Love All review – Dorothy L Sayers’ battle-of-the-sexes comedy lacks bite

Face-off … Emily Barber (as Lydia), Bethan Cullinane and Leah Whitaker (as Edith) in Love All.
Face-off … Emily Barber (as Lydia), Bethan Cullinane and Leah Whitaker (as Edith) in Love All. Photograph: Steve Gregson

Dorothy L Sayers is not primarily known as a playwright. Better celebrated as a novelist, she wrote this battle-of-the-sexes comedy of manners in 1940 and it is through no fault of this production that its laughter lacks bite.

Bestselling romance writer Godfrey (Alan Cox) has left his apparently dull wife, Edith (Leah Whitaker), for a talented young actor, Lydia (Emily Barber).
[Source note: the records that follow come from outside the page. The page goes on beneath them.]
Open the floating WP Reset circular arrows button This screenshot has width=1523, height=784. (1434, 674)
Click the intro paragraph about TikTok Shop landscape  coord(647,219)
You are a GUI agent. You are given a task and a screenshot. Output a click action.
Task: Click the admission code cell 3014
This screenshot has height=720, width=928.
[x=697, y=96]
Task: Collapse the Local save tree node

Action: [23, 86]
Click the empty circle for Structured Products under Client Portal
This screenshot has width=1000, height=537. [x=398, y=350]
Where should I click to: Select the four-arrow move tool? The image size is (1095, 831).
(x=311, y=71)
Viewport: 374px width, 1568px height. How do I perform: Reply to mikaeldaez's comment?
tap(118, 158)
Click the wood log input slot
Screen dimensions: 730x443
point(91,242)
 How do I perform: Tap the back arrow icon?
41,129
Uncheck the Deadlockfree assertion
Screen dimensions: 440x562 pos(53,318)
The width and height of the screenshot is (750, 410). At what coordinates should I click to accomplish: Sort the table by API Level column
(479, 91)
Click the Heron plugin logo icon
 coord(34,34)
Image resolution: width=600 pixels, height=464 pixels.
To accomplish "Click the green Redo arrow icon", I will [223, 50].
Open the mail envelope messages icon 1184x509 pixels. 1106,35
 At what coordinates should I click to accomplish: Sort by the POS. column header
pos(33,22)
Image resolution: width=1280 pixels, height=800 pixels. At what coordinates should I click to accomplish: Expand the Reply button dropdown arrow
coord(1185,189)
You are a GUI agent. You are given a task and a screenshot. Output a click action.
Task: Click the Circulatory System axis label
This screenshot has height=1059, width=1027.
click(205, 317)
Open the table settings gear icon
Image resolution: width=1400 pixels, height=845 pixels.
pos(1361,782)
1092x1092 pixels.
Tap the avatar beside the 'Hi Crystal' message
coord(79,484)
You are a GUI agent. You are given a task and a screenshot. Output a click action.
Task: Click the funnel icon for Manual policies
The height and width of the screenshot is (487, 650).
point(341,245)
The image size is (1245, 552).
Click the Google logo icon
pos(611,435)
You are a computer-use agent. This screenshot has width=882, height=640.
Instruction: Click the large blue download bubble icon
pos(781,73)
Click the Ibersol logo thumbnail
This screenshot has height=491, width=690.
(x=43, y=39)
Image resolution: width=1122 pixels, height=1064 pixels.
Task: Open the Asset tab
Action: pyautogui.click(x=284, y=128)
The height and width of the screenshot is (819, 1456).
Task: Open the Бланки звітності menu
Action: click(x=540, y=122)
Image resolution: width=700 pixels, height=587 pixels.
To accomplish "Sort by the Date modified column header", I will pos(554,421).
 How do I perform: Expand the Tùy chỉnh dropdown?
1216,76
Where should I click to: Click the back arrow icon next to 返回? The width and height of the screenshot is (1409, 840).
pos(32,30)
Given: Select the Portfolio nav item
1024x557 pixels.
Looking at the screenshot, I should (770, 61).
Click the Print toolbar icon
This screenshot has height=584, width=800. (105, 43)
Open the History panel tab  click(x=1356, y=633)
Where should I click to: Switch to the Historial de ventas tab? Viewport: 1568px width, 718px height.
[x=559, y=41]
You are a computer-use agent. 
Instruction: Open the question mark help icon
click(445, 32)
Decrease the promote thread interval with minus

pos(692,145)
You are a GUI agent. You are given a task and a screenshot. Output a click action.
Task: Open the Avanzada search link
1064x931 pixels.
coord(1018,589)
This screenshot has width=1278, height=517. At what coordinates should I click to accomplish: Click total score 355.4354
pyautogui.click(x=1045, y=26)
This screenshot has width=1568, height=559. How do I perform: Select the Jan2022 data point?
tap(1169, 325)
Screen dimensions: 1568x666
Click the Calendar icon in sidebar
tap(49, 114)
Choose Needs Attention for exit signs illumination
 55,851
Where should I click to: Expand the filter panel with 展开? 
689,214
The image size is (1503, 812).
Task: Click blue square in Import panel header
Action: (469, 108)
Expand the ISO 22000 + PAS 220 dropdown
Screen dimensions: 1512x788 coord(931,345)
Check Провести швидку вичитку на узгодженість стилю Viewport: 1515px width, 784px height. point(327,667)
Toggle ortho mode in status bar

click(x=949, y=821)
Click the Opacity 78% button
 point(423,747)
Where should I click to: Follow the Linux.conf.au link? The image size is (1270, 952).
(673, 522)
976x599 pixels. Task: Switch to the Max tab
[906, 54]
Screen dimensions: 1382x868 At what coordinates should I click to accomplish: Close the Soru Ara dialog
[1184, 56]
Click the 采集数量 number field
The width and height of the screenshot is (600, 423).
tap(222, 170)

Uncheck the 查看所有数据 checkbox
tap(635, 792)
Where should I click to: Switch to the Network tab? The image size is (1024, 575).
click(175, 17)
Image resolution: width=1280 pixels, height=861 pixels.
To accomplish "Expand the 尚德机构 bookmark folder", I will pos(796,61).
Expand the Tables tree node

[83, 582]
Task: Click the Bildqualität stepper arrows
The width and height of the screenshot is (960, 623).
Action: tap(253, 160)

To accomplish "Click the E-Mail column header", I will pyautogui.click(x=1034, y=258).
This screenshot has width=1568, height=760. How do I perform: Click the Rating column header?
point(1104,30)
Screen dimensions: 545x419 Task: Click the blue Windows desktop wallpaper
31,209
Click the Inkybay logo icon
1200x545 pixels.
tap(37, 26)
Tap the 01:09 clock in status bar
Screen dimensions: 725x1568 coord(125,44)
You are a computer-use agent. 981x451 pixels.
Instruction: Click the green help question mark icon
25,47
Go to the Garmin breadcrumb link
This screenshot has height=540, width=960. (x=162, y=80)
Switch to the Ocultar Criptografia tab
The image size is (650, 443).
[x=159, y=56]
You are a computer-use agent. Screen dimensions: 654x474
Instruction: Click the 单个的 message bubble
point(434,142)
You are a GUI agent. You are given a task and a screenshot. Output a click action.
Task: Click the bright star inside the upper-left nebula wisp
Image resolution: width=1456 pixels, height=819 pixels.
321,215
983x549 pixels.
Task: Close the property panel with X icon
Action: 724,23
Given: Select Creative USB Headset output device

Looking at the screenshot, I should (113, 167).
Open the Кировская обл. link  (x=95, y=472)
We find the couple languishing in Venice – she is bored and he is blocked in his writing, though insists Lydia still provides creative inspiration. Both embark on secret trips away: Godfrey to demand a divorce from Edith only to discover she has transformed into a celebrity writer, and Lydia to reinvigorate her stage career, which brings her into her own face-off with Edith.

Although it is directed by Tom Littler with punch and flow, and performed by its cast with vigour, it comes to feel like an unchallenging summer play with laughs that are just too gentle, neither quite humorous nor surprising enough.

Gentle laughs … Bethan Cullinane, Alan Cox (as Godfrey) and Emily Barber in Love All.
Gentle laughs … Bethan Cullinane, Alan Cox (as Godfrey) and Emily Barber in Love All. Photograph: Steve Gregson

It certainly offers a sociological insight into a turning point for women of the inter-war years, and there are vivid portraits of the era’s newly emerging independent woman, right down to the play’s two secretaries. But its gender politics on marriage, infidelity and divorce, which must surely have been acerbic in its day, feel fairly toothless now. Godfrey, meanwhile, is so charmless and grating that it is hard to see why Lydia or Edith would ever want him.

The plot goes in an unexpected direction after the first act, which is refreshing, but its double identities and coincidences feel like stock fare and the anodyne ending gives the drama a sense of fading out. There are running jokes about writers and theatre actors but that humour, too, is tame.

Typically for this venue its set, designed by Louie Whitemore, comes drenched in atmosphere, capturing Venice’s romance in the first act and with meticulous period detail in the later London scenes. Best of all are Anett Black’s costumes. If the drama is lacking, Lydia’s trouser-suit and Edith’s beaded cloak at least provide beautiful distraction.